*Instructions for the task:* Reproduce every line of the material below verbatim, changing nothing.
%%
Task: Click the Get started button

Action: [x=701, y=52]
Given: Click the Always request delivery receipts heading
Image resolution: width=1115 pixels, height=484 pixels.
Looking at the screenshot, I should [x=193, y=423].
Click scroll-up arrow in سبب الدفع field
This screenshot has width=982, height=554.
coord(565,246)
%%
*Response to the task:*
Task: Click the Get started button

Action: [x=701, y=52]
Given: Click the Always request delivery receipts heading
Image resolution: width=1115 pixels, height=484 pixels.
Looking at the screenshot, I should [x=193, y=423].
Click scroll-up arrow in سبب الدفع field
This screenshot has width=982, height=554.
coord(565,246)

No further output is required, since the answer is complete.